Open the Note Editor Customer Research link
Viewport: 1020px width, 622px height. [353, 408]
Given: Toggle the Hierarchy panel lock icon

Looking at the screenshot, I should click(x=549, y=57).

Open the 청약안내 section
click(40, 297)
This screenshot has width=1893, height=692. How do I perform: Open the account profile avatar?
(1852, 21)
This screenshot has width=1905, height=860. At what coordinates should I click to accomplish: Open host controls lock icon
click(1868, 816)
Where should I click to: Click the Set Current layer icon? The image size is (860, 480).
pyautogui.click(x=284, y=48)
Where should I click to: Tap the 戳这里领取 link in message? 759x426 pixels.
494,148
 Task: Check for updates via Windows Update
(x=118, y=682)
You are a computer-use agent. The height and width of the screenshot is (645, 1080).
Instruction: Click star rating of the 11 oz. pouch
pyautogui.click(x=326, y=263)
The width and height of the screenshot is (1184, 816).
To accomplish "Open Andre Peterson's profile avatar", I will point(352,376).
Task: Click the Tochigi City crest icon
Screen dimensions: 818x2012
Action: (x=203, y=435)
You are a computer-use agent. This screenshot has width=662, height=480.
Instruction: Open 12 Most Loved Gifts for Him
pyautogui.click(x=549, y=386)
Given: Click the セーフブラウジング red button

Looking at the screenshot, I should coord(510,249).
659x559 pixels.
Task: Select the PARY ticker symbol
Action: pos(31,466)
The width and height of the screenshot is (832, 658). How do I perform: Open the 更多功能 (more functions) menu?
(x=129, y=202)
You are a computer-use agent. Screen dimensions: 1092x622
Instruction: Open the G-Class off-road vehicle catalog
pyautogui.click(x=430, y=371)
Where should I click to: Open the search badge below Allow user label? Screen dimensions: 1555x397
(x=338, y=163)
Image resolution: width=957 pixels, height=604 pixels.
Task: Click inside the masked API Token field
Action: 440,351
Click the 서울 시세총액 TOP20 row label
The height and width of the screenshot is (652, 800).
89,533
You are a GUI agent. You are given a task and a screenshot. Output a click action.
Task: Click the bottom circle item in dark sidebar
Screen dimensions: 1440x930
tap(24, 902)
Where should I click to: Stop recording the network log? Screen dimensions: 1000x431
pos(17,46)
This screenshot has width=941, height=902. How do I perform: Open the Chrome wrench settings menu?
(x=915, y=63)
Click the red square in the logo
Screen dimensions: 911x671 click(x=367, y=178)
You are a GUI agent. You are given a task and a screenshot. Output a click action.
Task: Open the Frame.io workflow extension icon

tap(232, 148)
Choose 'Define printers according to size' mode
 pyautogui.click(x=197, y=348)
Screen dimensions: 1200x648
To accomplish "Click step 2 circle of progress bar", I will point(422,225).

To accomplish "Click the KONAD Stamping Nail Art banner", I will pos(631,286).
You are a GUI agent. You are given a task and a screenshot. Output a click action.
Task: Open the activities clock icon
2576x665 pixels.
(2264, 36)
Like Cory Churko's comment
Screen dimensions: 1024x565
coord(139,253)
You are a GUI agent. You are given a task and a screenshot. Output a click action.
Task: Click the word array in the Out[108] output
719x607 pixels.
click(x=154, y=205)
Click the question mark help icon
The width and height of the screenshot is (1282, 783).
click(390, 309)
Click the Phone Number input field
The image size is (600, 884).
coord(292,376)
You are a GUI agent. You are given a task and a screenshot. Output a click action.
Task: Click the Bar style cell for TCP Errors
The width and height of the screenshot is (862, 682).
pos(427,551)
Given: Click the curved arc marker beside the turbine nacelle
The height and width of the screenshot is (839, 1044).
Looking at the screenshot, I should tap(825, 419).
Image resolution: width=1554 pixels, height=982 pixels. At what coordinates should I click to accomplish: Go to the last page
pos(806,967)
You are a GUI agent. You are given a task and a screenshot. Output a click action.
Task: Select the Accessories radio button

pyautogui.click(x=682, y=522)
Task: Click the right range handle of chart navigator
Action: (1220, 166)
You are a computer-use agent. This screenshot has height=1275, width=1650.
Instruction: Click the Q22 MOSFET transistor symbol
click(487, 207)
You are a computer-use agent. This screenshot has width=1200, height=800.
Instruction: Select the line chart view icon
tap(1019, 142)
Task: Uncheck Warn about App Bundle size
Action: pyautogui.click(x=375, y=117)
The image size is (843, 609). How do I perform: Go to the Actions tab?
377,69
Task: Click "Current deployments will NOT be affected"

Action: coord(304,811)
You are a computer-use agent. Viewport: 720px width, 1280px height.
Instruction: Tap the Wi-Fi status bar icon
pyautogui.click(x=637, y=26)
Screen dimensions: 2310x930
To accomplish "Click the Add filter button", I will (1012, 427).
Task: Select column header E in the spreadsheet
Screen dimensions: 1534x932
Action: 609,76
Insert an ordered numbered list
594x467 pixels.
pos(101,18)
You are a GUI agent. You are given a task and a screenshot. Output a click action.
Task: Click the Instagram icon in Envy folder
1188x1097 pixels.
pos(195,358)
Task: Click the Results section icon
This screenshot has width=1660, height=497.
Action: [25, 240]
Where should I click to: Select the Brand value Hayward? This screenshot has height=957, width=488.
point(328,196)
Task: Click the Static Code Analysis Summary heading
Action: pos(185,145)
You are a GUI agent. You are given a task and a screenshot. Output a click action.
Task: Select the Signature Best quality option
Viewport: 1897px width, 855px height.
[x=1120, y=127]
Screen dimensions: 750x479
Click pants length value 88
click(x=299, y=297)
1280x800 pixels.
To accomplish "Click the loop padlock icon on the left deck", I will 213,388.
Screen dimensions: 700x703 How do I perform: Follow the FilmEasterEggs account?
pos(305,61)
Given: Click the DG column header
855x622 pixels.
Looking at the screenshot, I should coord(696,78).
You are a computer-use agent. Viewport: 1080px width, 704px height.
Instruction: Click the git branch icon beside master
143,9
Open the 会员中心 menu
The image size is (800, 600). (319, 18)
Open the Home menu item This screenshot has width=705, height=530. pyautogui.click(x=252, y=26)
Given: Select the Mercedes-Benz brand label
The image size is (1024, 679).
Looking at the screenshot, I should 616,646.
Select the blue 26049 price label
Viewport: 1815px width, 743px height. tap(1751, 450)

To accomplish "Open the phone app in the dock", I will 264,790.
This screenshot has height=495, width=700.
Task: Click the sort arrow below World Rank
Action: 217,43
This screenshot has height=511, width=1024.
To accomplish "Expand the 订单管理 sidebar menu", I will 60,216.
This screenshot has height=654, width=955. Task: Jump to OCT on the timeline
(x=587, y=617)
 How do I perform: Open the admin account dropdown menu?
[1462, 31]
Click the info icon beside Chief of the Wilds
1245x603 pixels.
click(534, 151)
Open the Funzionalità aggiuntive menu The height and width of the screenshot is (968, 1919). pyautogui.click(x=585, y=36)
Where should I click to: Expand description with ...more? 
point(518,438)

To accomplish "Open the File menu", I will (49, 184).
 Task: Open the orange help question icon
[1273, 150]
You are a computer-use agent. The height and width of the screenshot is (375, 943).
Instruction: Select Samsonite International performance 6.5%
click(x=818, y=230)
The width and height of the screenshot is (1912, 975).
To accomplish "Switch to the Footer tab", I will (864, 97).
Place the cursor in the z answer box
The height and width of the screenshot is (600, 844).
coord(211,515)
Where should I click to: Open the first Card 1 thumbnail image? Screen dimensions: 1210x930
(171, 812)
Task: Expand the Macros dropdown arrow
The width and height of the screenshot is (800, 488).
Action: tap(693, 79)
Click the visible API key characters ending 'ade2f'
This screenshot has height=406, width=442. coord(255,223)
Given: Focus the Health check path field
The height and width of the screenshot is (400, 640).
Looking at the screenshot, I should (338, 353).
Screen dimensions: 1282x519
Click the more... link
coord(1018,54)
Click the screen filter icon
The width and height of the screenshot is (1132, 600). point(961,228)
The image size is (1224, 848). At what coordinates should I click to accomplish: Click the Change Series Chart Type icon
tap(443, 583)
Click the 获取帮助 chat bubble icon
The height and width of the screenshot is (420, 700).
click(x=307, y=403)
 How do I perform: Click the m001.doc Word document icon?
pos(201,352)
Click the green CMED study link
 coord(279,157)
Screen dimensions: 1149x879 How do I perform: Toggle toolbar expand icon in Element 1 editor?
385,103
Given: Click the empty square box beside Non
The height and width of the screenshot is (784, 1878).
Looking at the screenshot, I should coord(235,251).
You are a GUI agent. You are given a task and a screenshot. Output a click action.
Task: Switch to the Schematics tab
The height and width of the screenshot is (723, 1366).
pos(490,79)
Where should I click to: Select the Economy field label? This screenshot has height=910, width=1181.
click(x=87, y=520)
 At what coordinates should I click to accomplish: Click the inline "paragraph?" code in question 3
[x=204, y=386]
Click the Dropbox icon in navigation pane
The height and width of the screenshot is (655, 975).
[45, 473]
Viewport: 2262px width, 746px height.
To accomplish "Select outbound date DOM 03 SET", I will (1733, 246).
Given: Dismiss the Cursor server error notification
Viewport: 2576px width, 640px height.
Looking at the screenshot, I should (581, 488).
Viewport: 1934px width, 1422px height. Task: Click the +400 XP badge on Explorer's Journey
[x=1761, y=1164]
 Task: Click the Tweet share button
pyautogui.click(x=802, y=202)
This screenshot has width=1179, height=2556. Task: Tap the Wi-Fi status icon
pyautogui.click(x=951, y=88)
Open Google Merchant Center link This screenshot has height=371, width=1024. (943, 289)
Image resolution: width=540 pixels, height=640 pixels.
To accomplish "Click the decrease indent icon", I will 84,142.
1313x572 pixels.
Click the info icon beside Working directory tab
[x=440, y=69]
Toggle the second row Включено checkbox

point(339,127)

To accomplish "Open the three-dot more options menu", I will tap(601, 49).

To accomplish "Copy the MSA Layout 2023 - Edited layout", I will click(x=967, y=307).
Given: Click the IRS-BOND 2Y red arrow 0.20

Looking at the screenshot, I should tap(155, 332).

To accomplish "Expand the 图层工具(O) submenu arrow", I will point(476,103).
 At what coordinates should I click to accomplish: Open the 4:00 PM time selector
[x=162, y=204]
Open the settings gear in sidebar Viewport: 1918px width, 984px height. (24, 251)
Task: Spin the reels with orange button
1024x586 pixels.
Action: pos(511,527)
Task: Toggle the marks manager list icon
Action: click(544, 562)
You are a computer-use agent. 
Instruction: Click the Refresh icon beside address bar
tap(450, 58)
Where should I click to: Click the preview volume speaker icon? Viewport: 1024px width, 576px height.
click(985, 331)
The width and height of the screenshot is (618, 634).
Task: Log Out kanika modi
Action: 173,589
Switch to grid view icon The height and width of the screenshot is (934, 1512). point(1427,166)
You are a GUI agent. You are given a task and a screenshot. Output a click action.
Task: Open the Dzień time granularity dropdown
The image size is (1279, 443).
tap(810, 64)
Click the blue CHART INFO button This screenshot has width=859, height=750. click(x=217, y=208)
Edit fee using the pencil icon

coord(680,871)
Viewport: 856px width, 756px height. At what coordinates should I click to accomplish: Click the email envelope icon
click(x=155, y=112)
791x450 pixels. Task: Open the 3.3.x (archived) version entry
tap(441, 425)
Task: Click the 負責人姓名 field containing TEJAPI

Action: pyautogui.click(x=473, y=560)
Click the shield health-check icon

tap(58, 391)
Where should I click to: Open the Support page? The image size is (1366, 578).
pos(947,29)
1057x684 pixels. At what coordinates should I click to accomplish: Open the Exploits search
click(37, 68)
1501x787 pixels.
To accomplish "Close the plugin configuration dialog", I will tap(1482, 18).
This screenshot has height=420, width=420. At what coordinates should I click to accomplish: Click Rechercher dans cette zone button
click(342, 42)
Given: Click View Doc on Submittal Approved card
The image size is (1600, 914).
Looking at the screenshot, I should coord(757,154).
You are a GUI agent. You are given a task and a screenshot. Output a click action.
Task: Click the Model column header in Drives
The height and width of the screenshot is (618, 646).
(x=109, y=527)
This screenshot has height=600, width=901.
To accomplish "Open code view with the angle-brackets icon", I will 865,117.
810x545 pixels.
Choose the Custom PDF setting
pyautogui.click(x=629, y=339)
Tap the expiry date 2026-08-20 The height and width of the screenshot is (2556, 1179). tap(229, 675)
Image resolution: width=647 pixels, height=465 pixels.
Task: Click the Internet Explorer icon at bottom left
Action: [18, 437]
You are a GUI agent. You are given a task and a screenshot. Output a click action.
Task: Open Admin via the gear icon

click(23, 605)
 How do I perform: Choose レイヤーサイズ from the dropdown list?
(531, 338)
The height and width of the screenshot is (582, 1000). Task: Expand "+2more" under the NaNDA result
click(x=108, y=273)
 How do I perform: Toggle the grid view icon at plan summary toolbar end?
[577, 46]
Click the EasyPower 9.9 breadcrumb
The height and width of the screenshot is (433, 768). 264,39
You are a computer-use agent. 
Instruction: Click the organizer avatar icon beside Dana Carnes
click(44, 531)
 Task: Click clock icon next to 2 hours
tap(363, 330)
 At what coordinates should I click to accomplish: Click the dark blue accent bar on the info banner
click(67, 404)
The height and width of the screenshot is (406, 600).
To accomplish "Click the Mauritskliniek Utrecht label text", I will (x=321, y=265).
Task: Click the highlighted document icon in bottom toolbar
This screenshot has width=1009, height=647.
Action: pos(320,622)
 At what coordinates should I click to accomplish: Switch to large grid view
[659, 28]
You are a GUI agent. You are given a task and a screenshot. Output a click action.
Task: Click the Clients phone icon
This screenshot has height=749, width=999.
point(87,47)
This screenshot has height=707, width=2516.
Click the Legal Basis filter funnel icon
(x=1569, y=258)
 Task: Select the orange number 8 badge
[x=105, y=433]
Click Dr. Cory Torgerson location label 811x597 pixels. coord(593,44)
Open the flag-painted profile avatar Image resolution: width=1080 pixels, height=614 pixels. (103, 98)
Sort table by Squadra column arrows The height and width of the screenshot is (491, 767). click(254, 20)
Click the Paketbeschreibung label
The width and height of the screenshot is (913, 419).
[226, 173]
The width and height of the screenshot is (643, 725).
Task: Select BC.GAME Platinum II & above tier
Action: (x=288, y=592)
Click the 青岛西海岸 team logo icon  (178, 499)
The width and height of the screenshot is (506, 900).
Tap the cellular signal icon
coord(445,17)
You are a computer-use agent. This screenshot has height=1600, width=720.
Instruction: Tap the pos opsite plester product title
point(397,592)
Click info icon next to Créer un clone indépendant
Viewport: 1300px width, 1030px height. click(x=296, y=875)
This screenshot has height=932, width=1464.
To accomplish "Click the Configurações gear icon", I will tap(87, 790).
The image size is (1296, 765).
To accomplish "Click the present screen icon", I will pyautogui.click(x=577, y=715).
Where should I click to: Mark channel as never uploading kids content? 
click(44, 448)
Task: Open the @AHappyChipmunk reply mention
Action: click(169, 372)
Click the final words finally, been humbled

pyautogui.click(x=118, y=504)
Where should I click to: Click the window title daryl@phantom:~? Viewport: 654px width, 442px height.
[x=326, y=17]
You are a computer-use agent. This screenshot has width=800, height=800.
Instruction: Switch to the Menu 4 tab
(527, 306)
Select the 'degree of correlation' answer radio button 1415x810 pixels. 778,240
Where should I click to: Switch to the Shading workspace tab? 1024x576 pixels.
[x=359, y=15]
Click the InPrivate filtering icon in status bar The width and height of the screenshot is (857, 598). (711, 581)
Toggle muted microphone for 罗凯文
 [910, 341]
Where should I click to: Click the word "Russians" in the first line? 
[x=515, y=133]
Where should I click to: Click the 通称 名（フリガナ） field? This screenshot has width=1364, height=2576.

• • • •

### Work to complete
From the material above, set down exactly the lines between the line holding "Screen dimensions: 2310x930" and the line holding "Given: Click the DG column header", inclusive. Include nothing else.

### Expected output
Screen dimensions: 2310x930
To accomplish "Click the Add filter button", I will (1012, 427).
Task: Select column header E in the spreadsheet
Screen dimensions: 1534x932
Action: 609,76
Insert an ordered numbered list
594x467 pixels.
pos(101,18)
You are a GUI agent. You are given a task and a screenshot. Output a click action.
Task: Click the Instagram icon in Envy folder
1188x1097 pixels.
pos(195,358)
Task: Click the Results section icon
This screenshot has width=1660, height=497.
Action: [25, 240]
Where should I click to: Select the Brand value Hayward? This screenshot has height=957, width=488.
point(328,196)
Task: Click the Static Code Analysis Summary heading
Action: pos(185,145)
You are a GUI agent. You are given a task and a screenshot. Output a click action.
Task: Select the Signature Best quality option
Viewport: 1897px width, 855px height.
[x=1120, y=127]
Screen dimensions: 750x479
Click pants length value 88
click(x=299, y=297)
1280x800 pixels.
To accomplish "Click the loop padlock icon on the left deck", I will 213,388.
Screen dimensions: 700x703 How do I perform: Follow the FilmEasterEggs account?
pos(305,61)
Given: Click the DG column header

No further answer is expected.